NIGERIA PLUNGES INTO SECOND RECESSION IN FIVE YEARS
Nigeria, Africa’s biggest economy, has entered its second recession in five years as official figures published on Saturday show that the economy shrank again in the third quarter of this year. This year’s recession, occasioned by the economic fallout of the COVID-19 pandemic, is worse than that of 2016.
The National Bureau of Statistics, in its Gross Domestic Product report for Q3, said the GDP, the broadest measure of economic prosperity, fell by 3.62 in the three months to September. Economists consider two consecutive quarters of shrinking GDP as the technical definition of a recession. For the first time in more than three years, the Nigerian economy shrank in the second quarter of this year as the GDP fell by 6.10 per cent, compared with a growth of 1.87 per cent in Q1.

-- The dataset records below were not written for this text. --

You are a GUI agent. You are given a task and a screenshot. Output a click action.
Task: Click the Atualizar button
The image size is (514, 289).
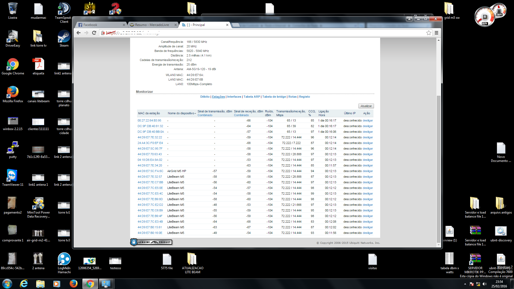pos(366,106)
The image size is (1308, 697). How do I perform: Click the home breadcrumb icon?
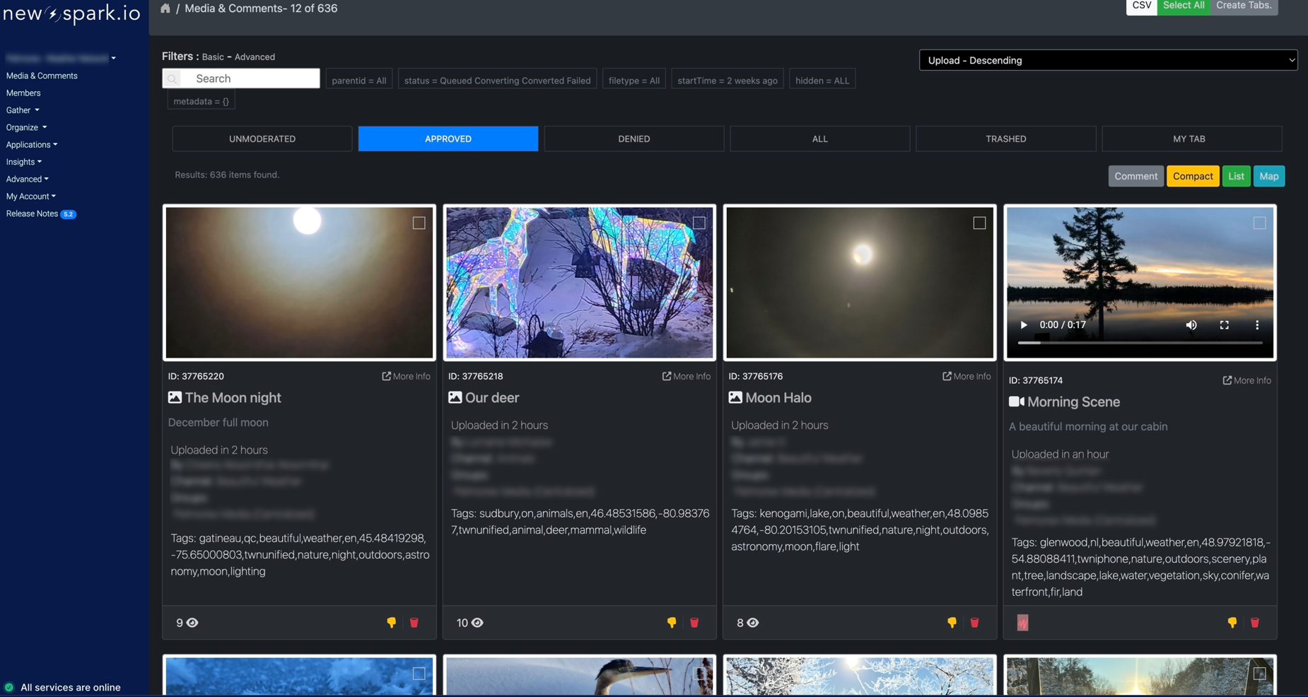165,8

The NBS had said in August that the economic decline in Q2 was largely attributable to significantly lower levels of both domestic and international economic activity resulting from nationwide shutdown efforts aimed at containing the COVID-19 pandemic. It said the contraction in Q2 brought to an end the three-year trend of low but positive real growth rates recorded since the 2016/17 recession.

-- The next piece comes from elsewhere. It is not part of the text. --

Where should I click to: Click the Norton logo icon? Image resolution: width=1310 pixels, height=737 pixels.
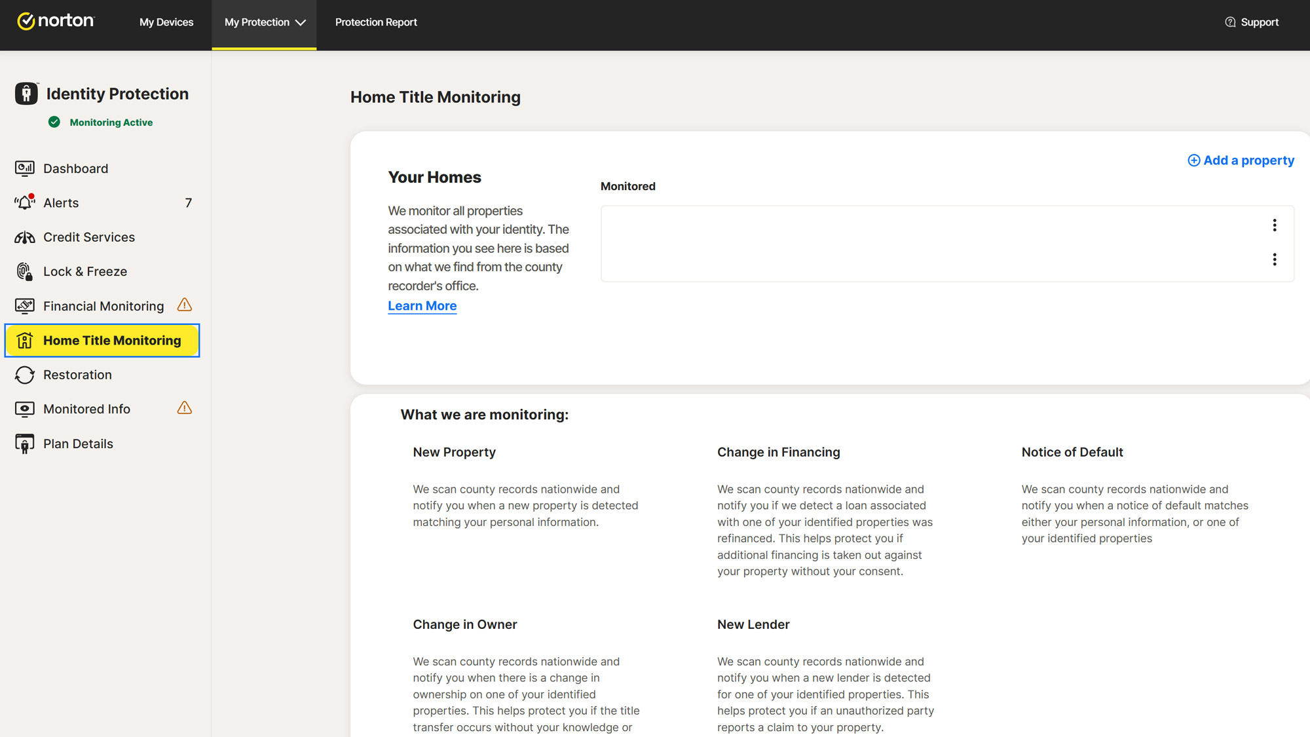[26, 22]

The economy, which emerged from its first recession in 25 years in Q2 2017 when it posted a 0.7 per cent growth, had continued its slow recovery since then but the COVID-19 crisis made things worse. In 2016, the economy slipped into recession in Q2 as the GDP shrank by 2.1 per cent after falling by 0.4 per cent in Q1 on the back of the steep fall in global crude oil prices and the country’s production volumes.
Last month, the World Bank revised its 2020 forecast for Nigeria’s economy to -4.1 per cent from its previous projection of -3.2 per cent, saying the country’s near-term outlook was subject to “considerable uncertainty”. The Bank had said in June that the collapse in crude oil prices, coupled with the COVID-19 pandemic, was expected to “plunge the Nigerian economy into a severe recession, the worst since the 1980s”.